■ Saved entries
• • •
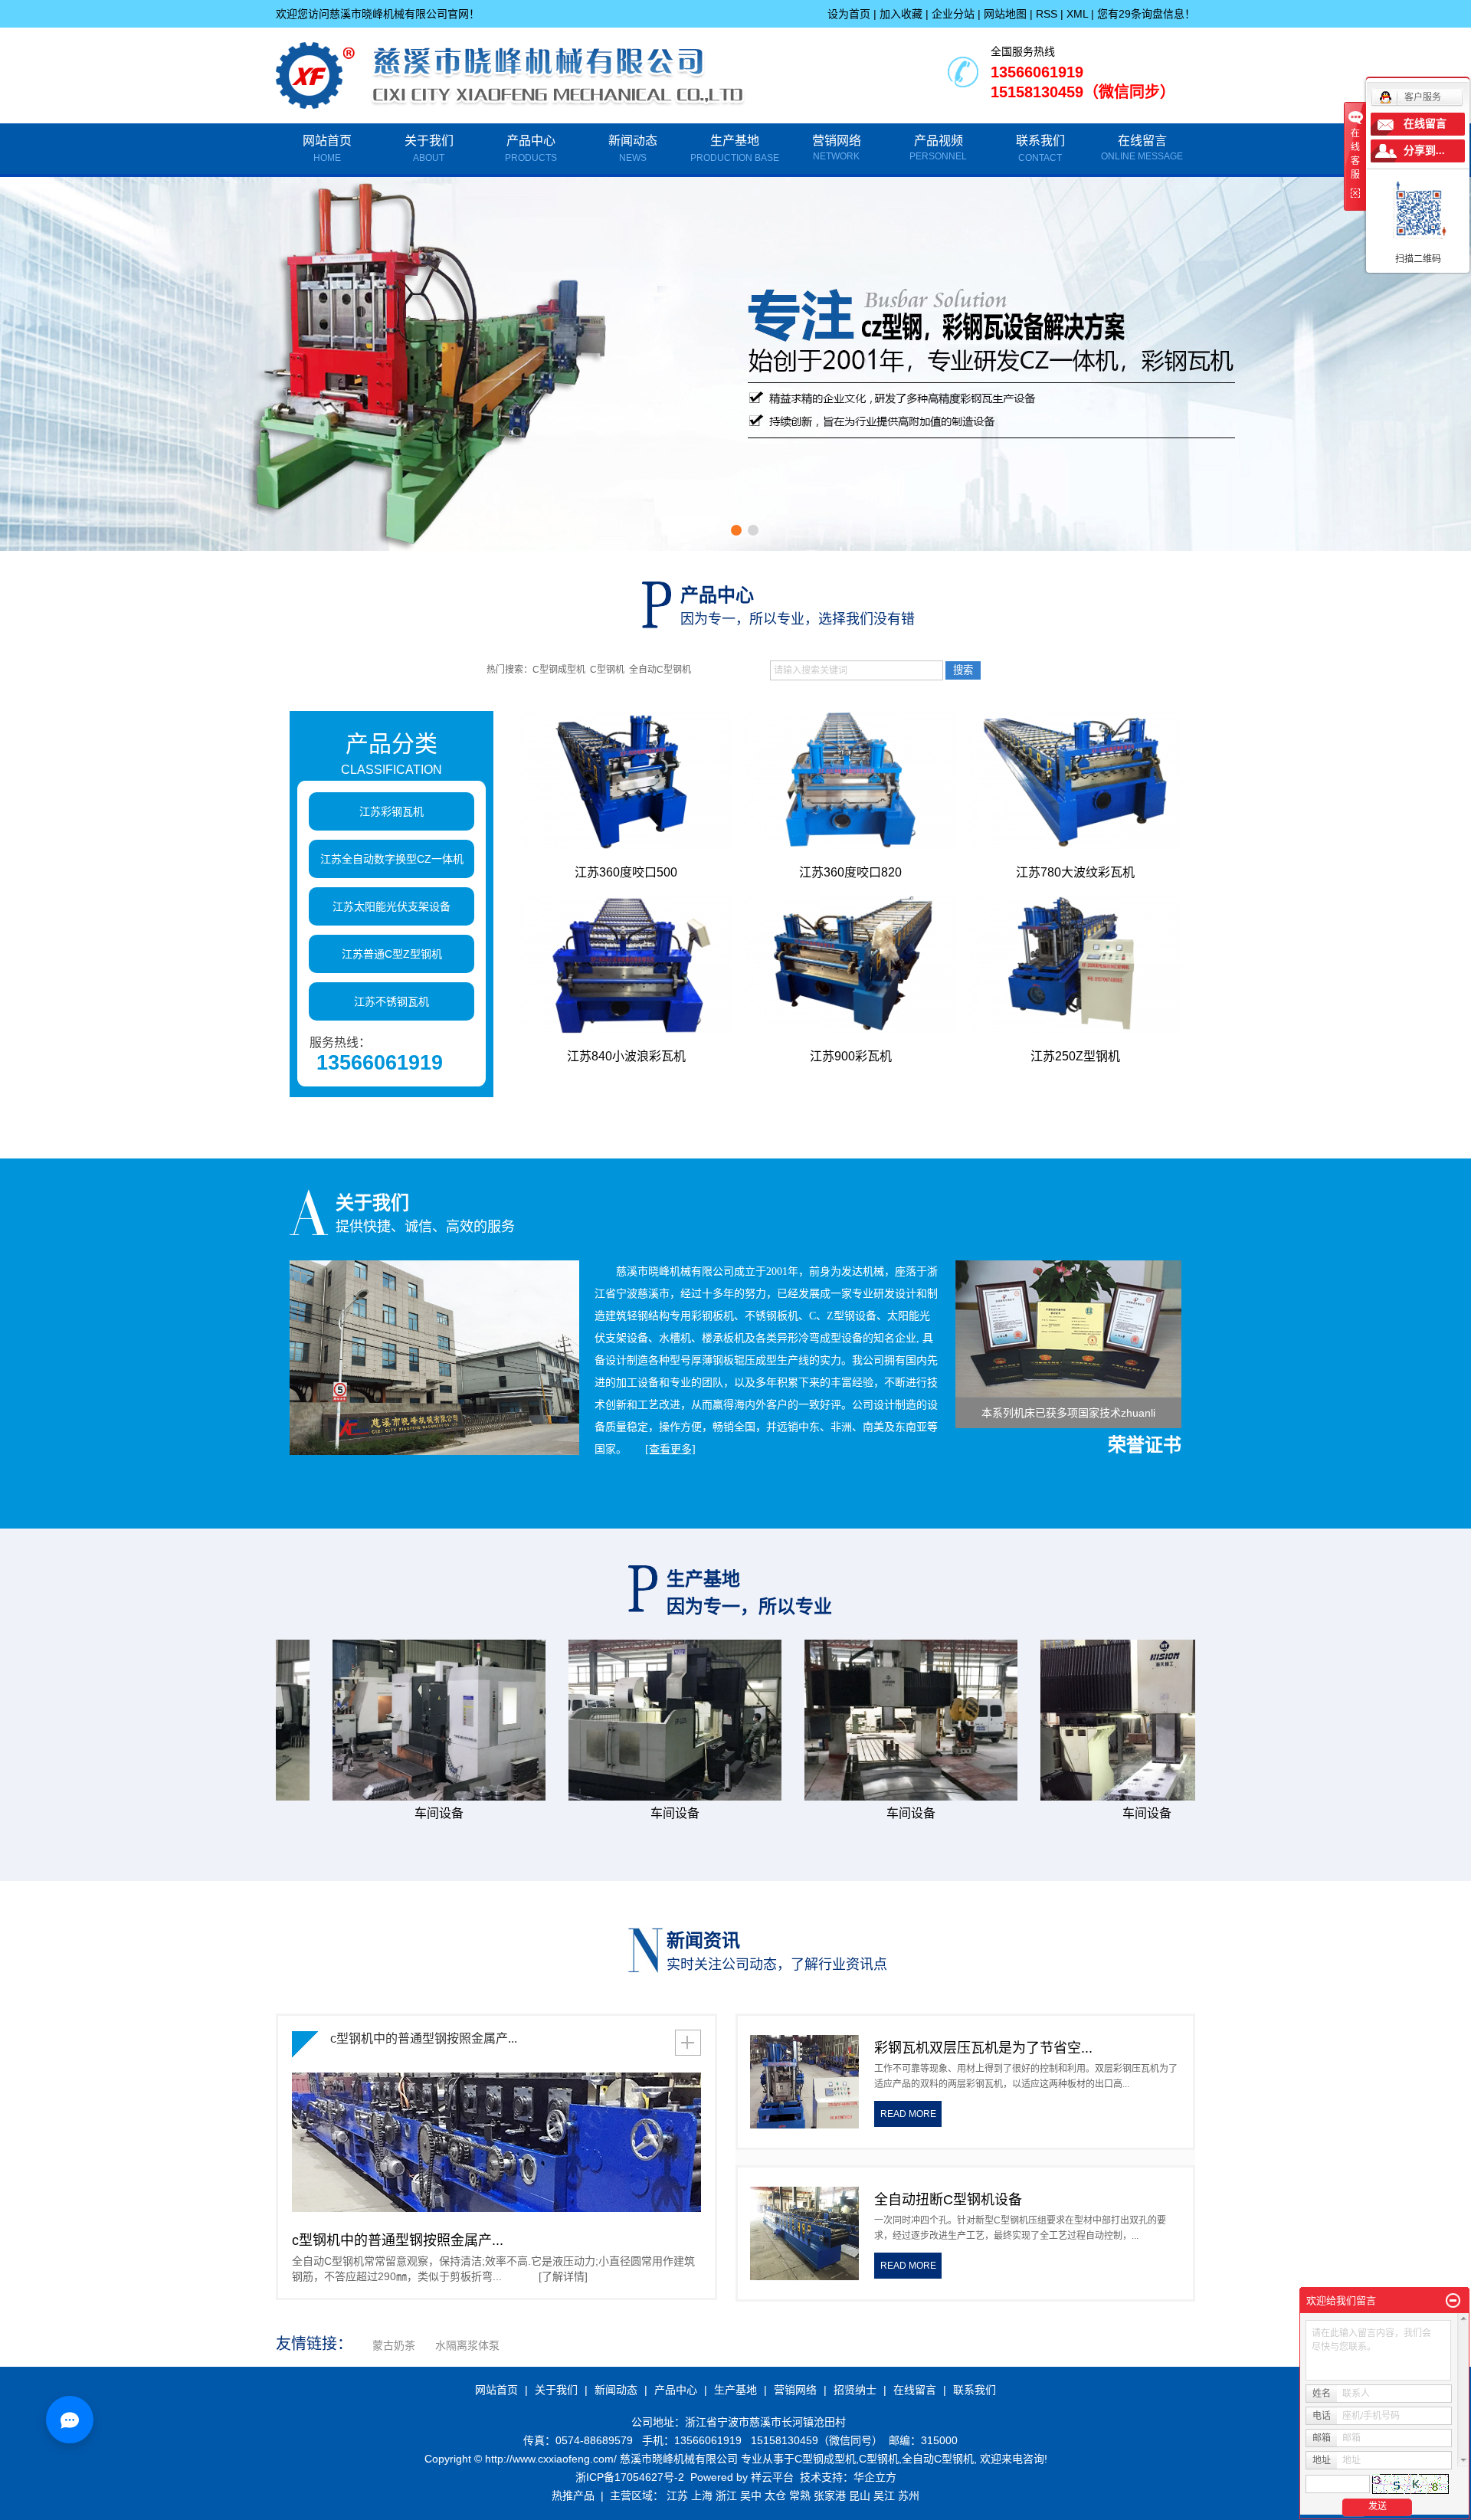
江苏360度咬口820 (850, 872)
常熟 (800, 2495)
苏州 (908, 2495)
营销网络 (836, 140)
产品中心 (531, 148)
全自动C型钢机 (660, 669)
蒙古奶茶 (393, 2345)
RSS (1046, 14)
• • •
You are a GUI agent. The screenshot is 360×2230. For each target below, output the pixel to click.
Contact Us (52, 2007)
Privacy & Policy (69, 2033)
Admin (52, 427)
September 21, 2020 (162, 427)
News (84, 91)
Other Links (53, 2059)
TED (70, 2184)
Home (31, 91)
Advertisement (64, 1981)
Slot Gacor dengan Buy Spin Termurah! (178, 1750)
• • •
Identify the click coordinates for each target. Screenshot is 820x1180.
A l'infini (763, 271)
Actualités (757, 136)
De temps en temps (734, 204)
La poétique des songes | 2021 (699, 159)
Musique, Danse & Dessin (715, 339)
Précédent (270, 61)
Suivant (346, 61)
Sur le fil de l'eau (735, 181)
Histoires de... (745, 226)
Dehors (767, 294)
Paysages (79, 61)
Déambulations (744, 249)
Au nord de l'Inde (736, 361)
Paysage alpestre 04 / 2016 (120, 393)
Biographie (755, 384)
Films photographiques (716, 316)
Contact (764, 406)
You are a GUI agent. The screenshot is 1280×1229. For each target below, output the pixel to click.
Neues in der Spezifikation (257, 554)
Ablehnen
• • •
■ WHAT IS BEING ASKED
For this exercise, repeat exactly the lines of the data above from the one with "Admin (52, 427)" down to the one with "Slot Gacor dengan", both end lines included.

■ RESULT FOR THIS EXERCISE
Admin (52, 427)
September 21, 2020 (162, 427)
News (84, 91)
Other Links (53, 2059)
TED (70, 2184)
Home (31, 91)
Advertisement (64, 1981)
Slot Gacor dengan Buy Spin Termurah! (178, 1750)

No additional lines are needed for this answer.